▶ _THE TASK_: Reproduce, exactly and in full, only the lines below from the one containing "Image resolution: width=676" through the one containing "agent. This screenshot has width=1024, height=768.".

▶ _EXTRACTED MATERIAL_:
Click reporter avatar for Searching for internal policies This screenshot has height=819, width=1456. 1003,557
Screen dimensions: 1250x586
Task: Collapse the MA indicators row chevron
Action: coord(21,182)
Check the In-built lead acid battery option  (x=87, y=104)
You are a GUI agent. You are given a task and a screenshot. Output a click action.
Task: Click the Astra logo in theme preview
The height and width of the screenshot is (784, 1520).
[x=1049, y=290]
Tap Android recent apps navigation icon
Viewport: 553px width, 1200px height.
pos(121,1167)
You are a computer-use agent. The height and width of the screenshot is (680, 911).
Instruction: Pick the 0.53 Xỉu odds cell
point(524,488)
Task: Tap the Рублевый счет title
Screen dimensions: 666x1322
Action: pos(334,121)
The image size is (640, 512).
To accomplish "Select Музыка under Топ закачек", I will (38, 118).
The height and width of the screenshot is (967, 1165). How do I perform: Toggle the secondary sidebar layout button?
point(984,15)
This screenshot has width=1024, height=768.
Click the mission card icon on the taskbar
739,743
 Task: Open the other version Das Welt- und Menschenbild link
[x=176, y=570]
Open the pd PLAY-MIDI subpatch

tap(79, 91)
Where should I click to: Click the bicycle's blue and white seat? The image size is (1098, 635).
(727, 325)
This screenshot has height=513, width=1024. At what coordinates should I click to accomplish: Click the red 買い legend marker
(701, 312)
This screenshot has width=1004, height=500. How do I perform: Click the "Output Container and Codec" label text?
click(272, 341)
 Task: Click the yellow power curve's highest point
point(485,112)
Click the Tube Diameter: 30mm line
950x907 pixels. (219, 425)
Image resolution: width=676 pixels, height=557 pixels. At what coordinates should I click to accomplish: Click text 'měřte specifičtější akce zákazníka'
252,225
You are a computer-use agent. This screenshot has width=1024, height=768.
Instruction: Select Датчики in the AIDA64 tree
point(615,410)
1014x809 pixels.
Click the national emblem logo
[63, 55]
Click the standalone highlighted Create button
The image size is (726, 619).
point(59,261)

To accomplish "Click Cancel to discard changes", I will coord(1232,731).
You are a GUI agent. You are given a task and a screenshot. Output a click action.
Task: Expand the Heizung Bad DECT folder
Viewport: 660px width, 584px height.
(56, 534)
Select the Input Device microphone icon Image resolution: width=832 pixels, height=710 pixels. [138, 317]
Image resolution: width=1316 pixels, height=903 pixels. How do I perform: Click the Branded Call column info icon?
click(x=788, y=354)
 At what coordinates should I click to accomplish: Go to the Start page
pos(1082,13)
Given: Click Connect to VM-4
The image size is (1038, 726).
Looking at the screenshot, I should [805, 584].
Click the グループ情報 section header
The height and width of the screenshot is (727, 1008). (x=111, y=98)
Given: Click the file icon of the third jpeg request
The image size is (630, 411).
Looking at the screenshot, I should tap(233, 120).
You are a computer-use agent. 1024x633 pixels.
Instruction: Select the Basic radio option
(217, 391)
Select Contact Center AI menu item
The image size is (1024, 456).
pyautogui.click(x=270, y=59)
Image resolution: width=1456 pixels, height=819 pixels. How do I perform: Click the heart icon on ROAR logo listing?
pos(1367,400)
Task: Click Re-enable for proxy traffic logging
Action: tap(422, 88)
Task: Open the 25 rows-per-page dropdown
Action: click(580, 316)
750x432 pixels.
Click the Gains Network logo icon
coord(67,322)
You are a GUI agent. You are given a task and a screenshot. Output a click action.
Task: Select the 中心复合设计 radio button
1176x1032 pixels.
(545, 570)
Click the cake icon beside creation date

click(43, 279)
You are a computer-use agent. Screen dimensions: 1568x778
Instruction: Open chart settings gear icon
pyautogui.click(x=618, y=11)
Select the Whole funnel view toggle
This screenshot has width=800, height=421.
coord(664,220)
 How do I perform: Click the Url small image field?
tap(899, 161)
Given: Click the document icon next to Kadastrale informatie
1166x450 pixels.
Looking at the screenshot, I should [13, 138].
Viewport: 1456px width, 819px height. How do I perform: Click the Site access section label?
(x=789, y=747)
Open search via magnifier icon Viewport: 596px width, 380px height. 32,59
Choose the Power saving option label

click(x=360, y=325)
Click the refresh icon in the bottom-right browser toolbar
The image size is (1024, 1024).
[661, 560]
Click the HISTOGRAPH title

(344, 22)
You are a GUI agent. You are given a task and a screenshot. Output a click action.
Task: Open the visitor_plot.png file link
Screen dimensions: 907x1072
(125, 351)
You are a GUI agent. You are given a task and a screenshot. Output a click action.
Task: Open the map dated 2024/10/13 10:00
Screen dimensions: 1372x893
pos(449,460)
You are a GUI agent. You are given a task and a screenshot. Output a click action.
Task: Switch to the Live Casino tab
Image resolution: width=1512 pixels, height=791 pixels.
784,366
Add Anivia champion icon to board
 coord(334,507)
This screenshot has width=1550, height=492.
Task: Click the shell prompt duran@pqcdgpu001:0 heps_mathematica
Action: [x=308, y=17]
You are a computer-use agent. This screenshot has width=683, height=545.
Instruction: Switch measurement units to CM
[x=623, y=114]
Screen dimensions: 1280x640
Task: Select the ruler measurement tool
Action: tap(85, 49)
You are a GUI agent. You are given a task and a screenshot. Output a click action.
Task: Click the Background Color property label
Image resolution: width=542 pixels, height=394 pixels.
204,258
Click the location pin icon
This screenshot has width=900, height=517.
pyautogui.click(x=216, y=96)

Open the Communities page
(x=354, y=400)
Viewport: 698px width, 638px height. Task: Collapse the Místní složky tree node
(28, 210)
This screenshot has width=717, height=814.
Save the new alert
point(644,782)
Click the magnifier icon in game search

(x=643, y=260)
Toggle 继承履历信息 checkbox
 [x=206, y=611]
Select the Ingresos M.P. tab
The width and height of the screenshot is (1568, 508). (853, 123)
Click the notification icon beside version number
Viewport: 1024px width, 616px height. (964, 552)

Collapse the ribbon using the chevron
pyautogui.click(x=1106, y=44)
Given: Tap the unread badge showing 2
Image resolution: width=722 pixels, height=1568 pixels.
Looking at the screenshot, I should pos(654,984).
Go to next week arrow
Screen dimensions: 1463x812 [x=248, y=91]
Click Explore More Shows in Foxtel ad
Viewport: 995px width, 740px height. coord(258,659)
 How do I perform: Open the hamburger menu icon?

▶ _RESPONSE_:
Image resolution: width=676 pixels, height=557 pixels. At what coordinates should I click to accomplish: Click text 'měřte specifičtější akce zákazníka'
252,225
You are a computer-use agent. This screenshot has width=1024, height=768.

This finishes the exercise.